The International Group for Historic Aircraft Recovery announced for a new search to tiny Nikumaroro Island, in the South Pacific, based on further analysis of a photograph taken place a few years ago. Scientists now think that they see traces of an airplane in one of several photos taken on earlier expeditions in and around the island.

Earhart, one of America's most recognizable faces in the 1930s, was known as a pioneer in aviation and in women's achievements. She was the first woman to fly across the Atlantic Ocean by herself. She was trying to amplify that achievement when she took off from California on July 2, 1937.

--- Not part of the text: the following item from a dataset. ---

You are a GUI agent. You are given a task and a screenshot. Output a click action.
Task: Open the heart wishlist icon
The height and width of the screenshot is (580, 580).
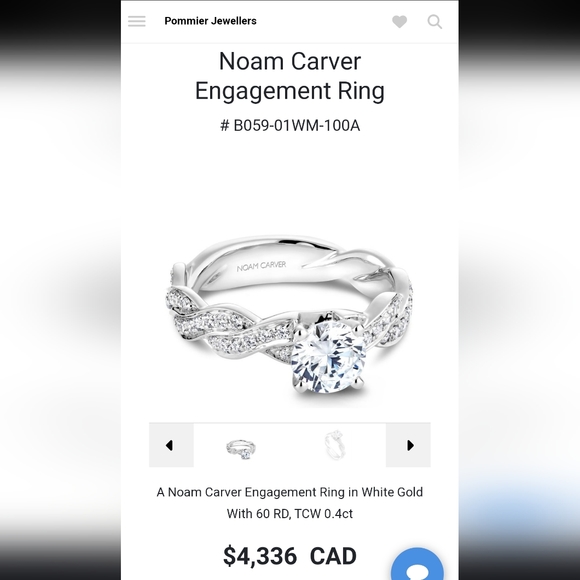tap(399, 21)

With Earhart at the controls at Fred Noonan the navigator, the Lockheed Electra soared through air for many hours, landing and refueling at New Guinea, but never made it to Howland Island, deep in the South Pacific.

No trace of the plane or its inhabitants has been found, despite a massive search in 1937 and several well-publicized searches in the decades since. In recent years, investigators have sought clues on another island, Nukumaroro, which was formerly known as Gardner Island and is relatively not far from Howland Island. Search teams found bone fragments on that island, but they were later found to belong to an animal.

The new search was prompted by the re-examination of a 1937 photo that, when enhanced, shows what looks like the wheel of a plane submerged in the water off Nikumaroro Island.

The search will begin on July 2, on the 75th anniversary of Amelia's departure. Robotic submarines will search the area. Discovery Channel crews will be on hand to film document the findings.